質問者:   一般   nutshide
登録番号5499   登録日:2022-10-24
ワインの専門資格を勉強していてます。醸造手法の一つであるカルボニックマセラシオンでは、収穫したブドウの房をそのまま密閉されたタンクに詰め込んで二酸化炭素を注入すると、無酸素状態で細胞内発酵が起きるとあります。その目的は発酵によってエネルギーを得ることだと思うのですが、この時点でブドウはまだ生きているのでしょうか?またその後どのタイミングで何が起きてブドウは死滅するのでしょうか?
nutshide様

Q&Aコーナーへようこそ。歓迎いたします。ワイン醸造の資格のため勉強をされているとのことですので、マセラシオン・カルボニック(Macération Carbonique、Carbonic Maceration)のプロセス自体のことはについては説明を省きます。
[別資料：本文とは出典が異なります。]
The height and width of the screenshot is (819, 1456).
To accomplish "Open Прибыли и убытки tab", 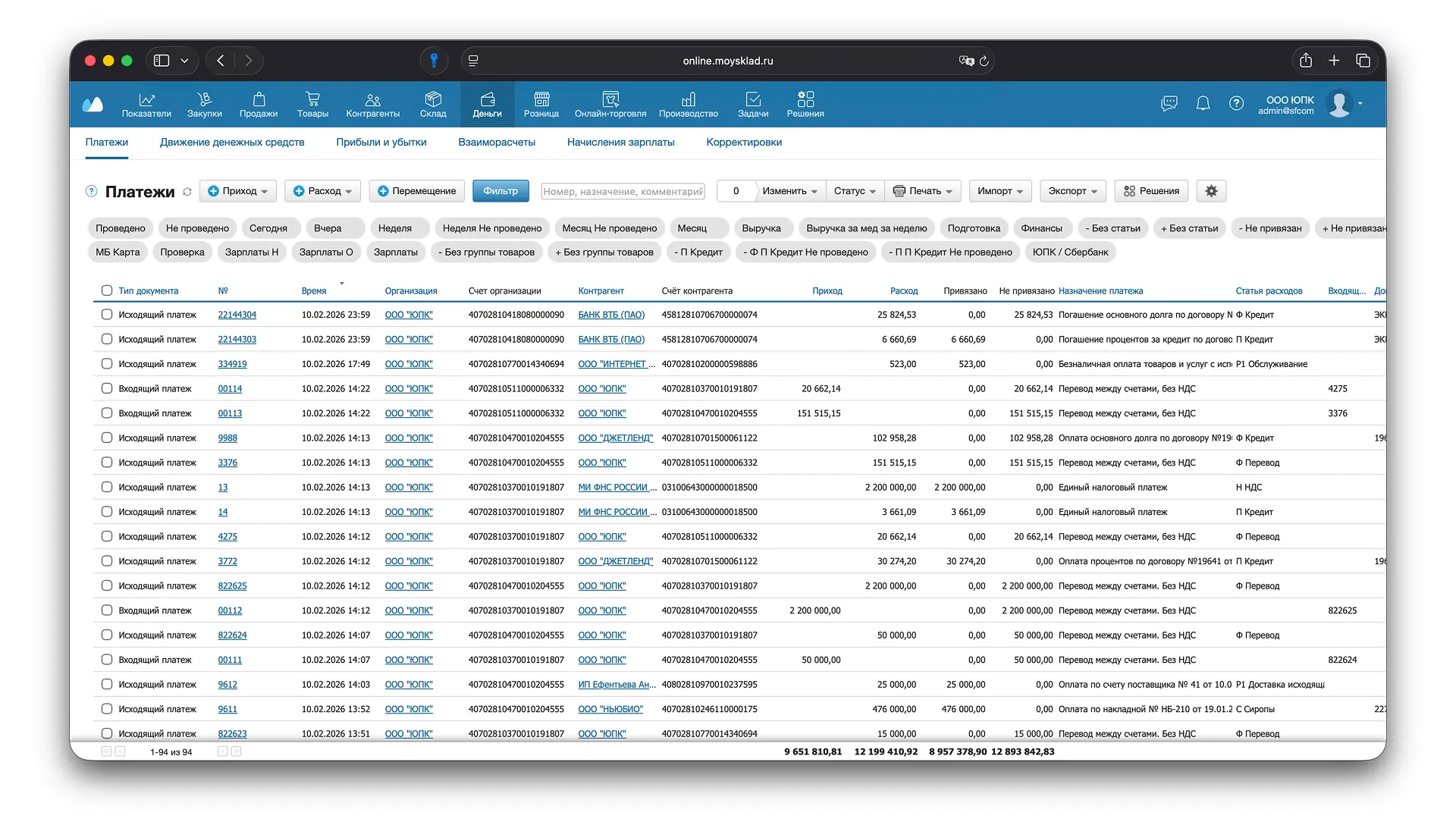I will point(381,142).
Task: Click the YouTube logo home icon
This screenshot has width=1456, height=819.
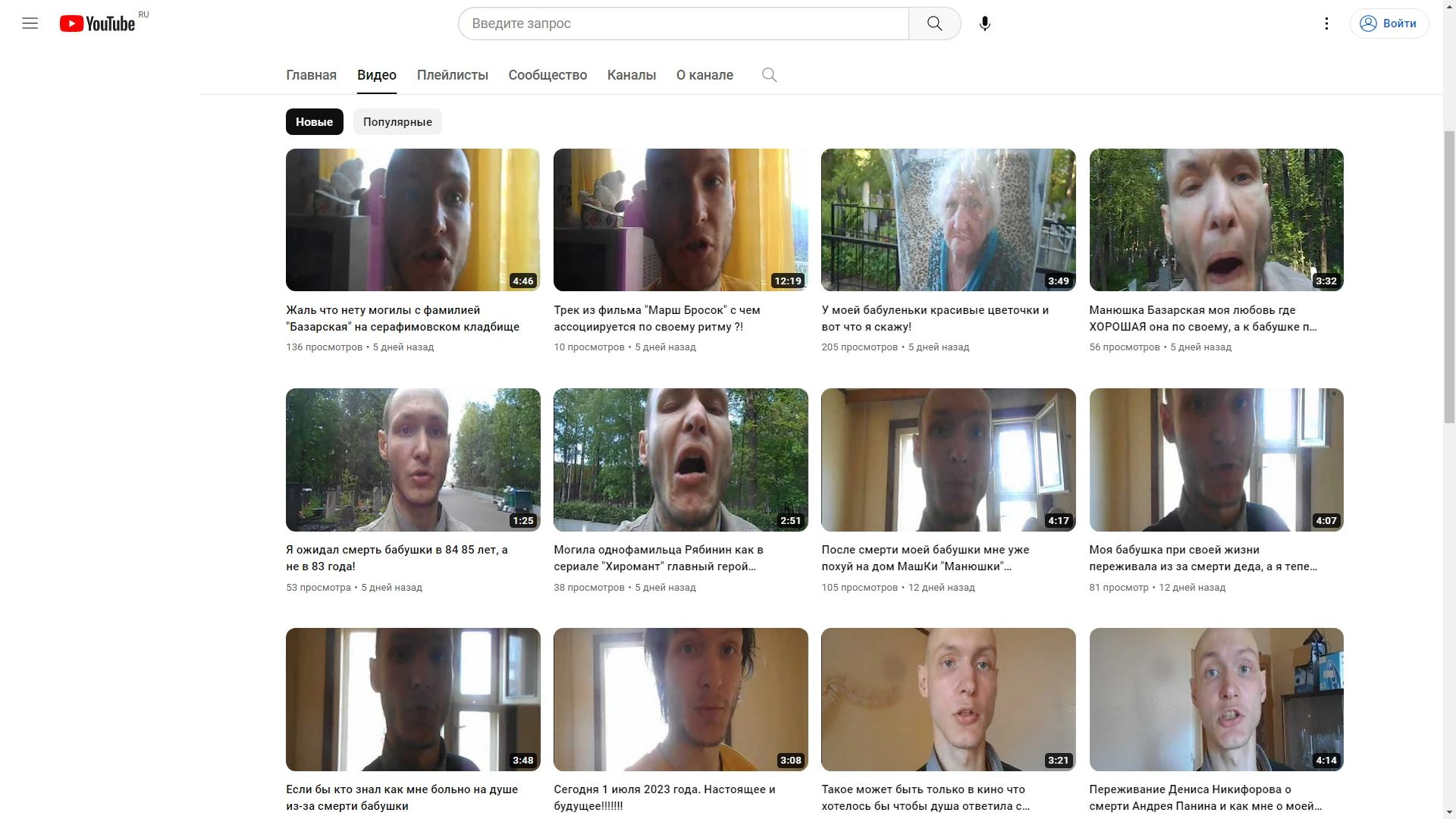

発酵とは呼吸のプロセスの一つで、呼吸とは基質となる物質を細胞内で分解してその化学エネルギーを取り出す生化学反応です。そして、発酵は無酸素環境下でも起こりうる反応です。ご存知のようにマセラシオン・カルボニック法では、無傷の生きたブドウ粒を密封した容器に入れ、中の空気をCO2で置換してして無酸素環境を作りますが、この時点ではベリーは生きています。ベリーは無酸素環境下に置かれると、果実の細胞内で発酵反応(Intracellular Fermentation)が始まります。
この発酵反応によってアルコールができ、その濃度が2%ほどまで発酵が進むと細胞は死に、中のジュースが漏出を始めます。したがってこの時点でブドウは死んだことになります。その後はご存知の通りです。